Determine how many lines in the entries below include "section". The reply should be that number and nothing else.
START Extracted data
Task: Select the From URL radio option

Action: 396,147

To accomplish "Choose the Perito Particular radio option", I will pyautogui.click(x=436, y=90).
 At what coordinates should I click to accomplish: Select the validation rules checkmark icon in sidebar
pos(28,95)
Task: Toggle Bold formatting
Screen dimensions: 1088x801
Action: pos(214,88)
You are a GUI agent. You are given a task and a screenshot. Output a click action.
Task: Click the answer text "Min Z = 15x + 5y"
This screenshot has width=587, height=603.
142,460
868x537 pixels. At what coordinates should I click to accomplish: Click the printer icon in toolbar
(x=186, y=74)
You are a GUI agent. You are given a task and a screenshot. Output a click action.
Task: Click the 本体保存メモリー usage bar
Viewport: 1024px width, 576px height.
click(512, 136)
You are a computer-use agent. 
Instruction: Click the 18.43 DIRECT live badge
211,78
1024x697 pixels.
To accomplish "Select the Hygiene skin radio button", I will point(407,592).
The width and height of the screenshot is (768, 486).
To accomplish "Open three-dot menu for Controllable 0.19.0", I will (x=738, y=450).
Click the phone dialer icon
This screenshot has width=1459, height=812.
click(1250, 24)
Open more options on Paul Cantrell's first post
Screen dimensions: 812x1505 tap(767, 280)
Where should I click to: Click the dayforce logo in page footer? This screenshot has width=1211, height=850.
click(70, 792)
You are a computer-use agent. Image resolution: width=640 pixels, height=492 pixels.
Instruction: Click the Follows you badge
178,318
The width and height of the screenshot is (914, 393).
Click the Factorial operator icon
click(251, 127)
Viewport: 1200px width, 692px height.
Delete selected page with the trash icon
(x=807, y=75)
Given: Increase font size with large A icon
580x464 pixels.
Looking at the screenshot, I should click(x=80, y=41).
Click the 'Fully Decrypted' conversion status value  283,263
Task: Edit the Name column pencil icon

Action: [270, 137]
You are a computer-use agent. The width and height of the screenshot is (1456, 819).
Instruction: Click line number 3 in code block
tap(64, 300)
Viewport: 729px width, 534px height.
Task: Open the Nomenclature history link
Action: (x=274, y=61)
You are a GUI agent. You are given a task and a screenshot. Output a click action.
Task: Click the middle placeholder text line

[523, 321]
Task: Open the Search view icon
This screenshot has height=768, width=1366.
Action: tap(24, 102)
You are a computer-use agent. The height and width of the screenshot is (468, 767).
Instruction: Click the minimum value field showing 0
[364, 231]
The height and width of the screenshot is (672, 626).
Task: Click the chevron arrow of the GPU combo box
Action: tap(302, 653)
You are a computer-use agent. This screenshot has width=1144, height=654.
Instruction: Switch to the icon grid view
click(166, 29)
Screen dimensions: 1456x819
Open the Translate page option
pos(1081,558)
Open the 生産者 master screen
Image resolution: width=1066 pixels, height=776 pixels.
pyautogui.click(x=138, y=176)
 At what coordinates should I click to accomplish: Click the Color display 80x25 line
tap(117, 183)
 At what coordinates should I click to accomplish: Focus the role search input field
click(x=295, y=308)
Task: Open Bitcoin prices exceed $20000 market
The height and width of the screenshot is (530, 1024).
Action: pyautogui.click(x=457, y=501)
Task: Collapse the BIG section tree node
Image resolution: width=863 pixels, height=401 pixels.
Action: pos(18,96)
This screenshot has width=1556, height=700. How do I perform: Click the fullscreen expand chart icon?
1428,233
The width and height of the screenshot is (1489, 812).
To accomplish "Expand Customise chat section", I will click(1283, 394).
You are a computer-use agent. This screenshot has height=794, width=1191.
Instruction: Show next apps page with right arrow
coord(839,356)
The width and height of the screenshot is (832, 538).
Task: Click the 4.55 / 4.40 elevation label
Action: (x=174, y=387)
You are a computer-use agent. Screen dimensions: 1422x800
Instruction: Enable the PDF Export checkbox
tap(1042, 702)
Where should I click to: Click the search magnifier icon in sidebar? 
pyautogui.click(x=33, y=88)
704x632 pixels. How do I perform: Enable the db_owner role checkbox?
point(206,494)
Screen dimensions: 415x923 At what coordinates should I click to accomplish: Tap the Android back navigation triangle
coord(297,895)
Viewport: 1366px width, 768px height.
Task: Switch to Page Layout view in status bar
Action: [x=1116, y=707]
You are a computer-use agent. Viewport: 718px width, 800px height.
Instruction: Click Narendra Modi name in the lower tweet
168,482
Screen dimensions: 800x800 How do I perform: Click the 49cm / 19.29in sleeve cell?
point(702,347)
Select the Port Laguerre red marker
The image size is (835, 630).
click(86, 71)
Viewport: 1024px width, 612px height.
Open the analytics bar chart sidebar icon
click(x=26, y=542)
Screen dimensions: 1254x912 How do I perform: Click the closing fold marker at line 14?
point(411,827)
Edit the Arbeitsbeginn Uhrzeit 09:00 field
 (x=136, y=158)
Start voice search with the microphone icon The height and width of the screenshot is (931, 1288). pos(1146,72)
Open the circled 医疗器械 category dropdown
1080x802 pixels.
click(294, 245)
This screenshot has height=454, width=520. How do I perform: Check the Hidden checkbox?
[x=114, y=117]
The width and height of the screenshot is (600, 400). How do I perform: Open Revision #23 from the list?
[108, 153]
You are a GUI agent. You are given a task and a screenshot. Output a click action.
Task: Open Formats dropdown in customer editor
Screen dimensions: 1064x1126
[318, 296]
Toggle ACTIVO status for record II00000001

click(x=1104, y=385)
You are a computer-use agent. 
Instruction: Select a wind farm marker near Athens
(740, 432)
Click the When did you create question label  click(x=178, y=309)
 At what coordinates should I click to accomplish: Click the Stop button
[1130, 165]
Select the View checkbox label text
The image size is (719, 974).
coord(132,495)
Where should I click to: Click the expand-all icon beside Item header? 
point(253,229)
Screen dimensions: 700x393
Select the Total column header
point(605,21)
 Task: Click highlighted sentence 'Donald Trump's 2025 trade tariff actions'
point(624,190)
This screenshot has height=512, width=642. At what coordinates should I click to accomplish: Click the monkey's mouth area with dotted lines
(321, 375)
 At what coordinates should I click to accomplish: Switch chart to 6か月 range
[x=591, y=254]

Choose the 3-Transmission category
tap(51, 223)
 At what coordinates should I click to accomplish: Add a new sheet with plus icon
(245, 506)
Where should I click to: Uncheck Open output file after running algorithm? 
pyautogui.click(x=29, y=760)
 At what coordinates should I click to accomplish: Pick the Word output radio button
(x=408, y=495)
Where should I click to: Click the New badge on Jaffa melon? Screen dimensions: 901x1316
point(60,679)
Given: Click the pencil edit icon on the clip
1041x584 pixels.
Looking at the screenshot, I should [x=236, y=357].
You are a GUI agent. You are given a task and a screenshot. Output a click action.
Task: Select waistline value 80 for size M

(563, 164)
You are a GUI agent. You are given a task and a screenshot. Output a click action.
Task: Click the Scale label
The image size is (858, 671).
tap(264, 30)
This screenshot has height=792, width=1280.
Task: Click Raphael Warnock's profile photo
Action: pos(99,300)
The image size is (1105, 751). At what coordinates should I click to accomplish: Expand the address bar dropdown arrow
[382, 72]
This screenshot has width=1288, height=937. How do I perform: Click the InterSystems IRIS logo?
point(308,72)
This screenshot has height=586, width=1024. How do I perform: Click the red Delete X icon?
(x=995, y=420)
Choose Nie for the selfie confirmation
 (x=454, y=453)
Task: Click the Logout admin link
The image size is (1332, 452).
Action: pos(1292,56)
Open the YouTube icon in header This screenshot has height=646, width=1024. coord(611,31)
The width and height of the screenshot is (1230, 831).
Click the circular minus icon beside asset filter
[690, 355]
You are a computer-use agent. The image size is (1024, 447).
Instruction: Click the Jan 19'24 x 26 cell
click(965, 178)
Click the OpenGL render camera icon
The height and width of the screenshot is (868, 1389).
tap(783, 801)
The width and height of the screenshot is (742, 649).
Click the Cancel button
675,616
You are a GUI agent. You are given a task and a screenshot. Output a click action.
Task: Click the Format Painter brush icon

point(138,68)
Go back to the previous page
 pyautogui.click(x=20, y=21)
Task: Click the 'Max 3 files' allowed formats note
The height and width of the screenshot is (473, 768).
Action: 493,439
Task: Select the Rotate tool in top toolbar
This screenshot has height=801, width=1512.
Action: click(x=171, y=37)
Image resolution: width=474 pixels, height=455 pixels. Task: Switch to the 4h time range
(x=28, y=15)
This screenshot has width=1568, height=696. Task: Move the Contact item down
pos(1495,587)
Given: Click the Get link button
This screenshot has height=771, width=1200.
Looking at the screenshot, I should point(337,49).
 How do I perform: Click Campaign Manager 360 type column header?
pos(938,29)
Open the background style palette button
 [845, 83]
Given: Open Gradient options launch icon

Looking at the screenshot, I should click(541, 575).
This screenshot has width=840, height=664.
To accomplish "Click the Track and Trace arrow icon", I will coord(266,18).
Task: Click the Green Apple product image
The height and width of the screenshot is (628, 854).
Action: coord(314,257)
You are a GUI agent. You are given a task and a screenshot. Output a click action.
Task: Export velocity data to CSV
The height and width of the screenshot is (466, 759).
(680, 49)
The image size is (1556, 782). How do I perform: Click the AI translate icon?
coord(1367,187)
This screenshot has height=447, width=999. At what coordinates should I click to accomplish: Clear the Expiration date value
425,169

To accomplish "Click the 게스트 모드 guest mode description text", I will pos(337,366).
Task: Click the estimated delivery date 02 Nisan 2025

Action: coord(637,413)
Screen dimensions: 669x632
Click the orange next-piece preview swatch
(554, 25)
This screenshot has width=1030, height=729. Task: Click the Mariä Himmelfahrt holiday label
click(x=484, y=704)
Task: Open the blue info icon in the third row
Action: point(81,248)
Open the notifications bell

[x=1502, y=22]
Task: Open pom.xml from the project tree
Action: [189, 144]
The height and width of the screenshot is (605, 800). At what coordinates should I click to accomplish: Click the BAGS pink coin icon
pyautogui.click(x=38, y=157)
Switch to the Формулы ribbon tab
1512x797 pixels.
END Extracted data
:: Answer to this task ::
2